A new round of negotiations between the EU and Mercosur countries is currently underway, with protests among producers because of their possible impact on the agricultural sector. Asaja has denounced the lack of transparency of the process, which should come to an end by 2 March. According to sources from MERCOSUR, the goal would be for European borders to open to agricultural products from this region.

As denounced by the Copa-Cogeca, which brings European agricultural organizations together, the cost of this agreement for the agricultural sector would come close to 7,000 million Euro. The citrus and meat sectors would potentially be the most affected, but there is no doubt that with the great producing and exporting potential that these countries have, the fruit and vegetable sector as a whole would be affected. Brazil, for example, is recording a notable growth trend in melon production and is already the world's fourth largest watermelon producer, which in Asaja's opinion, must be taken into account when forecasting the future of these products.

Spain is the main supplier of melons to the European Union. In the latest campaign, a little over 232,000 tonnes were exported. It was followed very closely by Brazil, which ranked second with more than 225,000 tonnes. This country was also the first to reach the market, since they export during the winter and early spring along with other competitors in Africa, such as Morocco and Senegal. "Opening more doors to these competitors will certainly have consequences for us," says Asaja.
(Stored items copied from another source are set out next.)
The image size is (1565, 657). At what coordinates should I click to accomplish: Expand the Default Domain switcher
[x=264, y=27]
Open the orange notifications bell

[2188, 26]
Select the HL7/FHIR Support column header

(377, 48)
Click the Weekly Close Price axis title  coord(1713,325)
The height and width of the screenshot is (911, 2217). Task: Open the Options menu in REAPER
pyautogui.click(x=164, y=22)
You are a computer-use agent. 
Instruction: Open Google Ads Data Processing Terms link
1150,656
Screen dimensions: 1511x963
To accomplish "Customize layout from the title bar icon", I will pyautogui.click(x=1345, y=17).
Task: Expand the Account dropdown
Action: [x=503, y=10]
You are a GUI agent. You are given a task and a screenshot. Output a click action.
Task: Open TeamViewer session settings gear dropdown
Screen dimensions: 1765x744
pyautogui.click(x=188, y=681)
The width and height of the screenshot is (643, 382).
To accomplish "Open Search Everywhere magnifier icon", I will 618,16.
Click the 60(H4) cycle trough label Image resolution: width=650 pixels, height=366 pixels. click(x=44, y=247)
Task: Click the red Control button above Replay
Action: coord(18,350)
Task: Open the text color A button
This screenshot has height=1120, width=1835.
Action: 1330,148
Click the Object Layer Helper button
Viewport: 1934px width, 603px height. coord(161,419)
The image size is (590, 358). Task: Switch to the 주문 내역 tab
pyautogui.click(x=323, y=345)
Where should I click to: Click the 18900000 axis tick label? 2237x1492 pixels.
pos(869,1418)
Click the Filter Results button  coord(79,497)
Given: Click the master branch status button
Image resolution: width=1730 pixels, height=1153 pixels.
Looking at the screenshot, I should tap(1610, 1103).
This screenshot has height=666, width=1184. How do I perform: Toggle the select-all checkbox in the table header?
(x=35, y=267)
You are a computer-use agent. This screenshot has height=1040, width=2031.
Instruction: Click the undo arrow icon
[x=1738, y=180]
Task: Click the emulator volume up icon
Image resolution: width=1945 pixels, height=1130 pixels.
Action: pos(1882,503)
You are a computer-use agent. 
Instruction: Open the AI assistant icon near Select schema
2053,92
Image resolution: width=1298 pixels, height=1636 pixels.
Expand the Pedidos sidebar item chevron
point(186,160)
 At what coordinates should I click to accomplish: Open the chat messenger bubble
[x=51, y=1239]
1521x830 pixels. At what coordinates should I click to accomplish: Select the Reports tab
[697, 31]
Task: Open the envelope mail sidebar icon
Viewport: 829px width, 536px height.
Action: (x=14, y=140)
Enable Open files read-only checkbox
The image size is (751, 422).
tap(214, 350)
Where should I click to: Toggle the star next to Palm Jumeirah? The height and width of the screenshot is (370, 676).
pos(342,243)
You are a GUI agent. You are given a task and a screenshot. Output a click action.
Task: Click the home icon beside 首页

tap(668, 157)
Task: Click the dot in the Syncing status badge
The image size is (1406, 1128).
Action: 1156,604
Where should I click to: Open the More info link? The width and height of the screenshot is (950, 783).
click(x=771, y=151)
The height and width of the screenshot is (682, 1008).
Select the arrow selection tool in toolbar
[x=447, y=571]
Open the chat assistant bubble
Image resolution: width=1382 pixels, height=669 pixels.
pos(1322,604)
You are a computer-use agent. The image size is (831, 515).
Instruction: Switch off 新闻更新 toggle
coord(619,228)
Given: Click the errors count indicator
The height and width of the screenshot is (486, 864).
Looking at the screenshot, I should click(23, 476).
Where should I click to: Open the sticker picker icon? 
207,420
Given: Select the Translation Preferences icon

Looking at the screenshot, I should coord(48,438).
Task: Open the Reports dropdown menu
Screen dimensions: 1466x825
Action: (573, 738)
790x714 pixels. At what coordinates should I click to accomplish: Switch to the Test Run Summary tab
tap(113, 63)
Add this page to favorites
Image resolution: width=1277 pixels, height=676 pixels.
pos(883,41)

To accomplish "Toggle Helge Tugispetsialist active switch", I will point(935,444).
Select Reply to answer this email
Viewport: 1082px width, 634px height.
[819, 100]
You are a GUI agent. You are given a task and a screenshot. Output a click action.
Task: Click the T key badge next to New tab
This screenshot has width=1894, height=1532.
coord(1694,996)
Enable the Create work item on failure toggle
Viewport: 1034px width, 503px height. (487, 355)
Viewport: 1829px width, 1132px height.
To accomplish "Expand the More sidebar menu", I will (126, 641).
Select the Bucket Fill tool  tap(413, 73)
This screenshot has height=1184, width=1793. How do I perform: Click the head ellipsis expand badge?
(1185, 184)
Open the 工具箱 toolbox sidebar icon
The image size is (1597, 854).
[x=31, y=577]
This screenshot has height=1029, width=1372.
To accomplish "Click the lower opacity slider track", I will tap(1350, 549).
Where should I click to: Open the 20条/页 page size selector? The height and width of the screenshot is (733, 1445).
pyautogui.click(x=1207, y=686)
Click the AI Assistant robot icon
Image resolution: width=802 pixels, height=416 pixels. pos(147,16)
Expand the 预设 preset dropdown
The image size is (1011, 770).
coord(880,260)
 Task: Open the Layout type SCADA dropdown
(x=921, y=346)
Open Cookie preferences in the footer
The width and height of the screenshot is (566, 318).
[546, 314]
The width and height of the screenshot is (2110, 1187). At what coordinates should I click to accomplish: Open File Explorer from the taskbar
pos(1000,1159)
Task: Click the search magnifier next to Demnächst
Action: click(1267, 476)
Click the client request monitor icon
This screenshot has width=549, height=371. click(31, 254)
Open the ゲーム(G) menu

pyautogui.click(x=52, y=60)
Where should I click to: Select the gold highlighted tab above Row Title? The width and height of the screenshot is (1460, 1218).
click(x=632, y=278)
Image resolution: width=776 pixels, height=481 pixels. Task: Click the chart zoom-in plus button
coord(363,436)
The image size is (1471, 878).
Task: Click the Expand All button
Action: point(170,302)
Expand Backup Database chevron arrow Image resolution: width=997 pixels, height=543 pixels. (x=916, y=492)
In the case of watermelons, Brazil is the world's fourth largest producer (the second is Turkey), and although sales to the EU don't have a prominent place (last season, they shipped 65,352 tonnes), it has a production of more than two million tonnes, which makes it a potential supplier.

In this scenario, Asaja-Almería also shows its concern for the downward trend recorded by traditional spring productions, since Almerian producers are slowly abandoning melons. This trend could also affect watermelons in the future, even though the figures supplied by the Delegation of agriculture point to an increase in the acreage devoted to this summer fruit. Last season, the province exported 18% less melon, for which it also obtained lower prices.

"Melons and watermelons have usually been a relief to producers in Almeria, but in recent years, they have been becoming less profitable, because when we reach the European market, it is already well-stocked with non-EU productions. The gap that they sometimes leave does not allow us to obtain decent prices in accordance with the quality we offer," says Provincial President Francisco Vargas.

Asaja is also concerned about imports from Africa. "They are becoming more common, which has meant that even brands that were set up in the province have started producing in these areas, introducing products in the market at times when we don't yet have our own production. The issue is that if they do not reach an adequate quality standard, they can bring damage to Almeria's own productions, as these may be rejected by the consumers or not be as appreciated as they should."

According to the president of Asaja, "the importation of Mercosur products is carried out by large import companies whose goal is to improve their profit margins, which are already very wide, supplying themselves with cheap products and avoiding those from European growers, who are not willing to give away their high quality products for a bargain price."

"Therefore, we insist on the threat to our productions posed by the arrival of larger volumes from third countries, where the authorities and large distributors don't have the same requirements, and where the focus is on buying cheap; very cheap," he concludes.